» **Information provided**:
══════
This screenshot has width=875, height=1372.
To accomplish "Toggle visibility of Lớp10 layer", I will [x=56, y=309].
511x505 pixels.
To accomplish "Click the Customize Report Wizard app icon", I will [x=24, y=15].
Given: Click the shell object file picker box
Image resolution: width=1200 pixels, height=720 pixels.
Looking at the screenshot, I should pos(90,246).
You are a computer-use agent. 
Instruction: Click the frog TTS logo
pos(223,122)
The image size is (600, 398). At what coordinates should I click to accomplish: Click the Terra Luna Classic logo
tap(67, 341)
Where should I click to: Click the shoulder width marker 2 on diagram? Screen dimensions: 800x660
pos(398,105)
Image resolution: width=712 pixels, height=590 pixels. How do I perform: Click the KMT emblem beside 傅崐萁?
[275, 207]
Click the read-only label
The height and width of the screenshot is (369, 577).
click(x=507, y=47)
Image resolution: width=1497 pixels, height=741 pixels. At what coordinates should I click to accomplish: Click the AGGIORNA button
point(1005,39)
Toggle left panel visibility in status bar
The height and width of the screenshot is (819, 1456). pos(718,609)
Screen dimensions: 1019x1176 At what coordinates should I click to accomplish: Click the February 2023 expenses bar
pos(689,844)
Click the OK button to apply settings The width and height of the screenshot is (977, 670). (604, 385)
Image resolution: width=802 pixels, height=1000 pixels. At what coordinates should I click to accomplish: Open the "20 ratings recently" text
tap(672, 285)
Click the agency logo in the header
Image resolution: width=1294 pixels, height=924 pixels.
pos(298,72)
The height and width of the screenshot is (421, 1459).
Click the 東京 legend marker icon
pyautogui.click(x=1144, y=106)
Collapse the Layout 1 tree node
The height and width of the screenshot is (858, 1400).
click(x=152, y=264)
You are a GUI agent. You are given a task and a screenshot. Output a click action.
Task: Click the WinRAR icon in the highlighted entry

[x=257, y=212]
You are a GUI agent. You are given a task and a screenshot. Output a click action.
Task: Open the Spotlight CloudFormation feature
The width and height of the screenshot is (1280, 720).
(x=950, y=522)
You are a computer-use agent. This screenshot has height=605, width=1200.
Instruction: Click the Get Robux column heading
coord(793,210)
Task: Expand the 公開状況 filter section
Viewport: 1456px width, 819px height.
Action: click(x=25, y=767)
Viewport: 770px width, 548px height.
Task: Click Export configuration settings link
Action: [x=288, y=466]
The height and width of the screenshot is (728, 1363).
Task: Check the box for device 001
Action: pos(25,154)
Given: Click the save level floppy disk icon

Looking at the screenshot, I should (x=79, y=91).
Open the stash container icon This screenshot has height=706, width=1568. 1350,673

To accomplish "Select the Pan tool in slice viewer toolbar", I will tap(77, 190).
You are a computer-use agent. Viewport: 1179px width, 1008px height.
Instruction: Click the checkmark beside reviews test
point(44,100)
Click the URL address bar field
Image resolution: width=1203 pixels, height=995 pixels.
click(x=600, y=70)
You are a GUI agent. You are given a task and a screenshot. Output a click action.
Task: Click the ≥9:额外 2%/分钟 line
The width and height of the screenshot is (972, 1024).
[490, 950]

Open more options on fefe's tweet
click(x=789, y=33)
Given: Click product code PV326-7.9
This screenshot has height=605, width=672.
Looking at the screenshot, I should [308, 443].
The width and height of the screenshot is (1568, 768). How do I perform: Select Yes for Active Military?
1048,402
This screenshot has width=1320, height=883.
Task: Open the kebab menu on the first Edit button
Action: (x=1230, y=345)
══════
» **Stated goal**: Rewrite all of the data above, substituting "screen agent" for every occurrence of "GUI agent" and leaving everything else unchanged.

» **Answer to the exercise**:
This screenshot has width=875, height=1372.
To accomplish "Toggle visibility of Lớp10 layer", I will [x=56, y=309].
511x505 pixels.
To accomplish "Click the Customize Report Wizard app icon", I will [x=24, y=15].
Given: Click the shell object file picker box
Image resolution: width=1200 pixels, height=720 pixels.
Looking at the screenshot, I should pos(90,246).
You are a computer-use agent. 
Instruction: Click the frog TTS logo
pos(223,122)
The image size is (600, 398). At what coordinates should I click to accomplish: Click the Terra Luna Classic logo
tap(67, 341)
Where should I click to: Click the shoulder width marker 2 on diagram? Screen dimensions: 800x660
pos(398,105)
Image resolution: width=712 pixels, height=590 pixels. How do I perform: Click the KMT emblem beside 傅崐萁?
[275, 207]
Click the read-only label
The height and width of the screenshot is (369, 577).
click(x=507, y=47)
Image resolution: width=1497 pixels, height=741 pixels. At what coordinates should I click to accomplish: Click the AGGIORNA button
point(1005,39)
Toggle left panel visibility in status bar
The height and width of the screenshot is (819, 1456). pos(718,609)
Screen dimensions: 1019x1176 At what coordinates should I click to accomplish: Click the February 2023 expenses bar
pos(689,844)
Click the OK button to apply settings The width and height of the screenshot is (977, 670). (604, 385)
Image resolution: width=802 pixels, height=1000 pixels. At what coordinates should I click to accomplish: Open the "20 ratings recently" text
tap(672, 285)
Click the agency logo in the header
Image resolution: width=1294 pixels, height=924 pixels.
pos(298,72)
The height and width of the screenshot is (421, 1459).
Click the 東京 legend marker icon
pyautogui.click(x=1144, y=106)
Collapse the Layout 1 tree node
The height and width of the screenshot is (858, 1400).
click(x=152, y=264)
You are a screen agent. You are given a task and a screenshot. Output a click action.
Task: Click the WinRAR icon in the highlighted entry

[x=257, y=212]
You are a screen agent. You are given a task and a screenshot. Output a click action.
Task: Open the Spotlight CloudFormation feature
The width and height of the screenshot is (1280, 720).
(x=950, y=522)
You are a computer-use agent. This screenshot has height=605, width=1200.
Instruction: Click the Get Robux column heading
coord(793,210)
Task: Expand the 公開状況 filter section
Viewport: 1456px width, 819px height.
Action: click(x=25, y=767)
Viewport: 770px width, 548px height.
Task: Click Export configuration settings link
Action: [x=288, y=466]
The height and width of the screenshot is (728, 1363).
Task: Check the box for device 001
Action: pos(25,154)
Given: Click the save level floppy disk icon

Looking at the screenshot, I should (x=79, y=91).
Open the stash container icon This screenshot has height=706, width=1568. 1350,673

To accomplish "Select the Pan tool in slice viewer toolbar", I will tap(77, 190).
You are a computer-use agent. Viewport: 1179px width, 1008px height.
Instruction: Click the checkmark beside reviews test
point(44,100)
Click the URL address bar field
Image resolution: width=1203 pixels, height=995 pixels.
click(x=600, y=70)
You are a screen agent. You are given a task and a screenshot. Output a click action.
Task: Click the ≥9:额外 2%/分钟 line
The width and height of the screenshot is (972, 1024).
[490, 950]

Open more options on fefe's tweet
click(x=789, y=33)
Given: Click product code PV326-7.9
This screenshot has height=605, width=672.
Looking at the screenshot, I should [308, 443].
The width and height of the screenshot is (1568, 768). How do I perform: Select Yes for Active Military?
1048,402
This screenshot has width=1320, height=883.
Task: Open the kebab menu on the first Edit button
Action: (x=1230, y=345)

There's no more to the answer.